§ **WHAT YOU SHOULD DO**:
Starting at the beginning of the entries and ending at the line that contains "Details (484, 526)", write out those lines again, requests included, with every coordinate in the answers increased by 30. Leave the pictures out of your answer.

Stored data entries:

◆ ◆ ◆ ◆ ◆ ◆ ◆

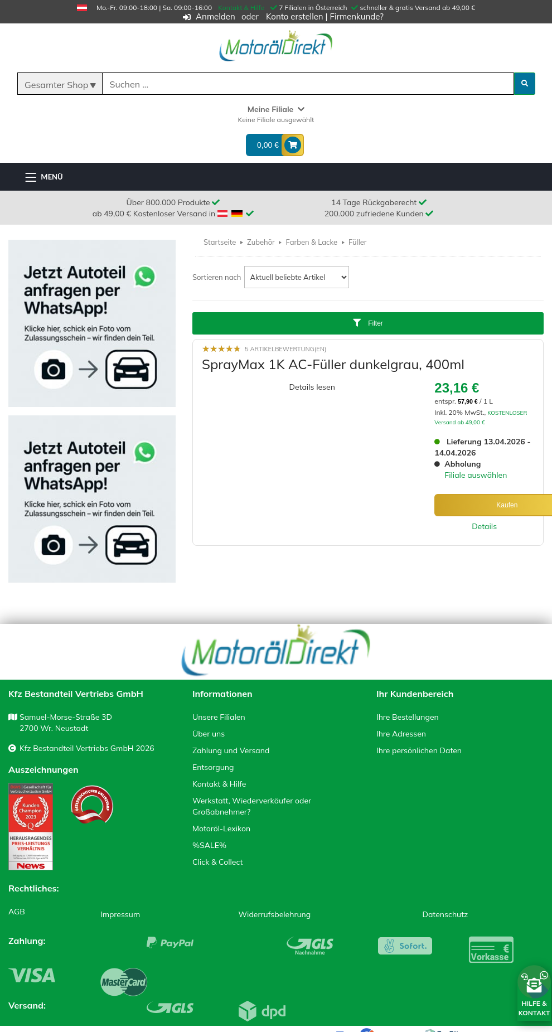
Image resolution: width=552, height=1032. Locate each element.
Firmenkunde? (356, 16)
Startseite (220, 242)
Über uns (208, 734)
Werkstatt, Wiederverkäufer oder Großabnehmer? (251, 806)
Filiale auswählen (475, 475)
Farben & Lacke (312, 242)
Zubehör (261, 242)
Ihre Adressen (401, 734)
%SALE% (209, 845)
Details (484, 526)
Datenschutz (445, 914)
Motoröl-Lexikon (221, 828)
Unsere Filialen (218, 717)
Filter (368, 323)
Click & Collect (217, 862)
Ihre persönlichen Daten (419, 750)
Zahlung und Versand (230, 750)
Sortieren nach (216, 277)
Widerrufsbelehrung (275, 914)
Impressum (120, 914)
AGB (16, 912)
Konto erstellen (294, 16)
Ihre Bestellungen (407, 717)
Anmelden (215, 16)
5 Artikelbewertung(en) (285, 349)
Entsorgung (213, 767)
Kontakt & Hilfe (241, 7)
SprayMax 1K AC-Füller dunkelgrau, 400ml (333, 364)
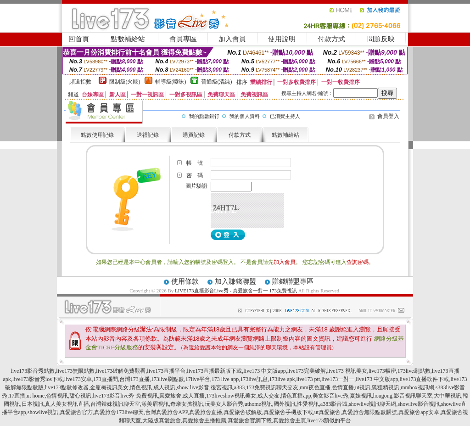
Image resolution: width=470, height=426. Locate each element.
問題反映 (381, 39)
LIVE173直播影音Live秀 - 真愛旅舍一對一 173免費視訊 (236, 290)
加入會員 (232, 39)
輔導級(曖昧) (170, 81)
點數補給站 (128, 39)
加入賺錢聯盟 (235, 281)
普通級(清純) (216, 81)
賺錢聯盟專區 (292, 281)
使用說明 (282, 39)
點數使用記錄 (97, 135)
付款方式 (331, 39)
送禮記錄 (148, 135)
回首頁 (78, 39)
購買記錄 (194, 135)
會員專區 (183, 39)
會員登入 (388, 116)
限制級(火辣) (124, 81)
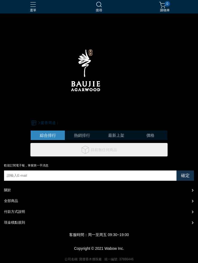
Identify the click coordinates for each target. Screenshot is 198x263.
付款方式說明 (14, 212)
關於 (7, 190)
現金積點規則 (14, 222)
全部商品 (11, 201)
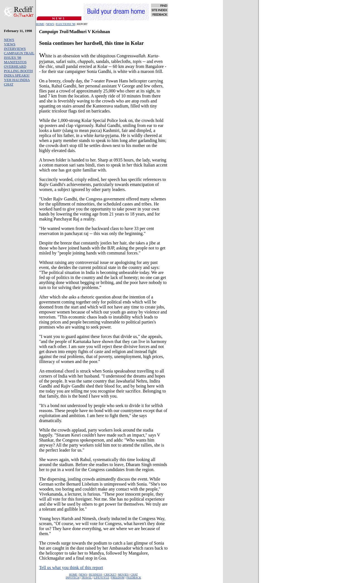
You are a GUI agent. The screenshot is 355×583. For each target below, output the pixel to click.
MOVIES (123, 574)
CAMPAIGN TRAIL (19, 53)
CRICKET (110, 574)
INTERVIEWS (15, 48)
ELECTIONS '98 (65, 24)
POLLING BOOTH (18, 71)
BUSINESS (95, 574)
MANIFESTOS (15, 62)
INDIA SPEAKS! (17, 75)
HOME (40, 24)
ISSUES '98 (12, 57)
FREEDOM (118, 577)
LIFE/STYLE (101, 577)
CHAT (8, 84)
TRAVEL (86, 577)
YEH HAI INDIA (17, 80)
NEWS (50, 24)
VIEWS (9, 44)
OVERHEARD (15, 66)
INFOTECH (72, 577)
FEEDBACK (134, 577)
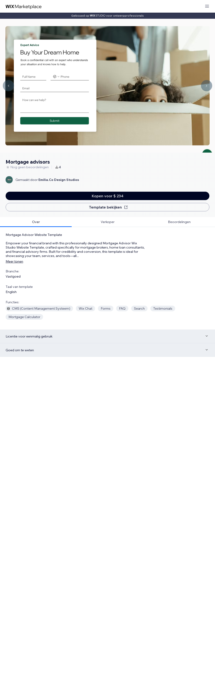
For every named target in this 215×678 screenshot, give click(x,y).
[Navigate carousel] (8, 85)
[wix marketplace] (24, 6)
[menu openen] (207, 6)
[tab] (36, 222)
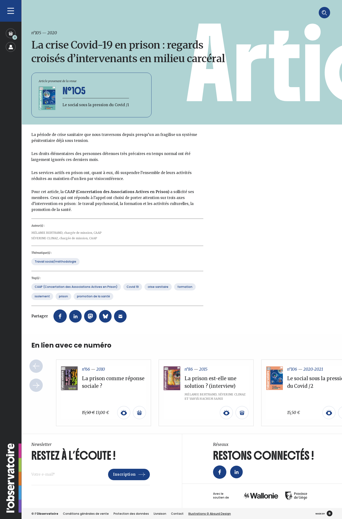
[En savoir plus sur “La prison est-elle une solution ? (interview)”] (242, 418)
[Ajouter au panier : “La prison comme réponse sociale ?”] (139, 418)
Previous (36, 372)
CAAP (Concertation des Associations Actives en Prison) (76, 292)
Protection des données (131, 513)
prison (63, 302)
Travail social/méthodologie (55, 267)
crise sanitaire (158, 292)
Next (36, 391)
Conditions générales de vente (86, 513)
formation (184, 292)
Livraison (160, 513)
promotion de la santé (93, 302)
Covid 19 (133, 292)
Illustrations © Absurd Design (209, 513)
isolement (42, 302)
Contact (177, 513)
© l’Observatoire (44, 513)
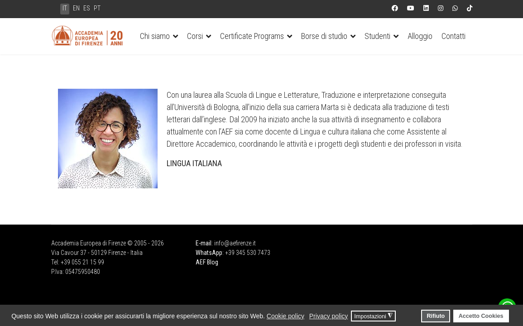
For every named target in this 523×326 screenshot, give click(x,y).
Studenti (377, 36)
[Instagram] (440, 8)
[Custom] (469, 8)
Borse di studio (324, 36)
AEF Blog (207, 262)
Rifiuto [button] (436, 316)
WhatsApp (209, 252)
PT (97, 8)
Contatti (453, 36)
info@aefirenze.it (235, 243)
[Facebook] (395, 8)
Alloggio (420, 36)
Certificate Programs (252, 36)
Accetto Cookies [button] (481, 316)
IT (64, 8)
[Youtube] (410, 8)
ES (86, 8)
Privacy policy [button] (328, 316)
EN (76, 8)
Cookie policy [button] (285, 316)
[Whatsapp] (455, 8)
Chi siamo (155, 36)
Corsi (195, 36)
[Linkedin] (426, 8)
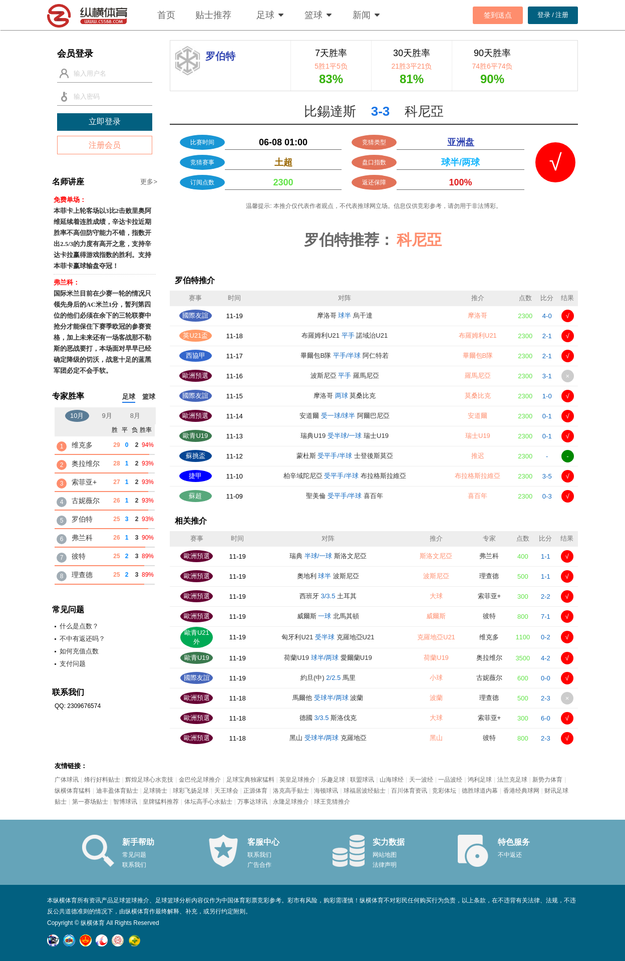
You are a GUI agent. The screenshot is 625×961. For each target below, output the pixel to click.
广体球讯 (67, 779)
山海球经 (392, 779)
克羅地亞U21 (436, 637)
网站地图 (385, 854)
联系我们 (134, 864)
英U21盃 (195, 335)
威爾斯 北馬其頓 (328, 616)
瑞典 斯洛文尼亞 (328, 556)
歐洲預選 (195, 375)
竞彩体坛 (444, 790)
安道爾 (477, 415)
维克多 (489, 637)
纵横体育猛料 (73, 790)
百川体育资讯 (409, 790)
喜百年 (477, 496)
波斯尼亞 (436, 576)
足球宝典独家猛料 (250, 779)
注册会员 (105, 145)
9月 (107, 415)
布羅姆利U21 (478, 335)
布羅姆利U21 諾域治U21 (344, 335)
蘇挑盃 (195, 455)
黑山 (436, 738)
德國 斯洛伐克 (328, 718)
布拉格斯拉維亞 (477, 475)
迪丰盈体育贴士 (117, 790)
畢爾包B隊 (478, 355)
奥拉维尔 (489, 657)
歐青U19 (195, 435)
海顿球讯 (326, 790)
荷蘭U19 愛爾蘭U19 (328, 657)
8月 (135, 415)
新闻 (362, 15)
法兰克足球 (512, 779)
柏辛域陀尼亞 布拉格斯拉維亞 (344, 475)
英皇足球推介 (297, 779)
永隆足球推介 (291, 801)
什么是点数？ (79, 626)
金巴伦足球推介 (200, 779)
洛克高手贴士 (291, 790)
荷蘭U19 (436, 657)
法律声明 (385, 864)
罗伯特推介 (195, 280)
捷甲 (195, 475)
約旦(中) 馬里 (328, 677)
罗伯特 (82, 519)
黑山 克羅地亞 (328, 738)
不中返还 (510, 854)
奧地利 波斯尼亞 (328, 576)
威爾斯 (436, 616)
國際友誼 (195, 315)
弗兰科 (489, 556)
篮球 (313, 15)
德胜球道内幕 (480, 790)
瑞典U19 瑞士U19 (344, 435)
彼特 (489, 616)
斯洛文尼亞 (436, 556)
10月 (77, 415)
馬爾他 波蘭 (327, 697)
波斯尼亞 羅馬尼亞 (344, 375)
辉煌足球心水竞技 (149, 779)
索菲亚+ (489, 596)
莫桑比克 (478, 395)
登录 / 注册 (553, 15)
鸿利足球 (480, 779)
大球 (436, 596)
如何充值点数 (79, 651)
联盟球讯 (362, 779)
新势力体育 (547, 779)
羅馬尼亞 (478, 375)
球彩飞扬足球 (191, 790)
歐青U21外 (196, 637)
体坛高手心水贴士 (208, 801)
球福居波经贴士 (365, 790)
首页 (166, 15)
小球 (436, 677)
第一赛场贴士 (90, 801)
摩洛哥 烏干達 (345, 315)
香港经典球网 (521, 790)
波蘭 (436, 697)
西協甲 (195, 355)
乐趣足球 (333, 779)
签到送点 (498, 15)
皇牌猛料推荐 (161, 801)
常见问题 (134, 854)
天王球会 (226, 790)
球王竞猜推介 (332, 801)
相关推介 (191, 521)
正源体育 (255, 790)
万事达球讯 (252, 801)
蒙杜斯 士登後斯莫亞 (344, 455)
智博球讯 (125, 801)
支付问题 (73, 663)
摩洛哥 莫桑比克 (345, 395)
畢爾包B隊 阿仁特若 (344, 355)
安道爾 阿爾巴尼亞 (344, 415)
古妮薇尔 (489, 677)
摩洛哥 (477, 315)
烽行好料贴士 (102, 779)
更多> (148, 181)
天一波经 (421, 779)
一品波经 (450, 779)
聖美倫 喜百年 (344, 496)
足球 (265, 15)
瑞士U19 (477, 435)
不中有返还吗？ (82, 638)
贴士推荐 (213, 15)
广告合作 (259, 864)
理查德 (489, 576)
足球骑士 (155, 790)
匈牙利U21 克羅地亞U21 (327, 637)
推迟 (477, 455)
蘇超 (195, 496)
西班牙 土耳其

◆ ◆ ◆ ◆ ◆ ◆ ◆

§ **THE COMPLETED TASK**:
Image resolution: width=552, height=1032. Locate each element.
Firmenkunde? (386, 46)
Startseite (250, 272)
Über uns (238, 764)
Werkstatt, Wiederverkäufer oder Großabnehmer? (281, 836)
Filiale auswählen (505, 505)
Farben & Lacke (342, 272)
Zubehör (291, 272)
Ihre Adressen (431, 764)
%SALE% (239, 875)
Details (514, 556)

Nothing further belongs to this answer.